=== Section Start ===

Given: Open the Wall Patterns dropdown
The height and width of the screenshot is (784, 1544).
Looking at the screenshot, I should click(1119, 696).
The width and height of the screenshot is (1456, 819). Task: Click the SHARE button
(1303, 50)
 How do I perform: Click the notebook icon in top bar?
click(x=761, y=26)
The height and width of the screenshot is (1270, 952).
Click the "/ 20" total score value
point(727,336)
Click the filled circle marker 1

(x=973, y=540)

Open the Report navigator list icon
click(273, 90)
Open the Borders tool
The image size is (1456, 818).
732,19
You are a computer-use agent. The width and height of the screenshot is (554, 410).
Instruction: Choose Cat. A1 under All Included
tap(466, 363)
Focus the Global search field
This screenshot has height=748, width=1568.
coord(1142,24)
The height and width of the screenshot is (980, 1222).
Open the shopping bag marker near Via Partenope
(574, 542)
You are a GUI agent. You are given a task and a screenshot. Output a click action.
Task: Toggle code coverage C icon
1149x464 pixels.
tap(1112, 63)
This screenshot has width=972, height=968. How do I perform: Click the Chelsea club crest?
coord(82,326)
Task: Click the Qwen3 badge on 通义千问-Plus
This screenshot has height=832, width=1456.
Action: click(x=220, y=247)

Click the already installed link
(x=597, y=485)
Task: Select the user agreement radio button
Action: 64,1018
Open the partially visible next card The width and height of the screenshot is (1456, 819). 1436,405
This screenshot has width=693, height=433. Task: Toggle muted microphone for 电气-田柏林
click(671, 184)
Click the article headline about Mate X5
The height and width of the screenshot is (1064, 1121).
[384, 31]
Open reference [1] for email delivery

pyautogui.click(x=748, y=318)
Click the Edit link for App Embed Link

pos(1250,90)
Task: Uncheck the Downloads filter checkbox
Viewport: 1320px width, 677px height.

=== Section End ===

→ TASK DETAILS
Retype all the data. Nothing may be left out or altered.

→ RESULT OF THE EXERCISE
Given: Open the Wall Patterns dropdown
The height and width of the screenshot is (784, 1544).
Looking at the screenshot, I should click(1119, 696).
The width and height of the screenshot is (1456, 819). Task: Click the SHARE button
(1303, 50)
 How do I perform: Click the notebook icon in top bar?
click(x=761, y=26)
The height and width of the screenshot is (1270, 952).
Click the "/ 20" total score value
point(727,336)
Click the filled circle marker 1

(x=973, y=540)

Open the Report navigator list icon
click(273, 90)
Open the Borders tool
The image size is (1456, 818).
732,19
You are a computer-use agent. The width and height of the screenshot is (554, 410).
Instruction: Choose Cat. A1 under All Included
tap(466, 363)
Focus the Global search field
This screenshot has height=748, width=1568.
coord(1142,24)
The height and width of the screenshot is (980, 1222).
Open the shopping bag marker near Via Partenope
(574, 542)
You are a GUI agent. You are given a task and a screenshot. Output a click action.
Task: Toggle code coverage C icon
1149x464 pixels.
tap(1112, 63)
This screenshot has width=972, height=968. How do I perform: Click the Chelsea club crest?
coord(82,326)
Task: Click the Qwen3 badge on 通义千问-Plus
This screenshot has height=832, width=1456.
Action: click(x=220, y=247)

Click the already installed link
(x=597, y=485)
Task: Select the user agreement radio button
Action: 64,1018
Open the partially visible next card The width and height of the screenshot is (1456, 819). 1436,405
This screenshot has width=693, height=433. Task: Toggle muted microphone for 电气-田柏林
click(671, 184)
Click the article headline about Mate X5
The height and width of the screenshot is (1064, 1121).
[384, 31]
Open reference [1] for email delivery

pyautogui.click(x=748, y=318)
Click the Edit link for App Embed Link

pos(1250,90)
Task: Uncheck the Downloads filter checkbox
Viewport: 1320px width, 677px height.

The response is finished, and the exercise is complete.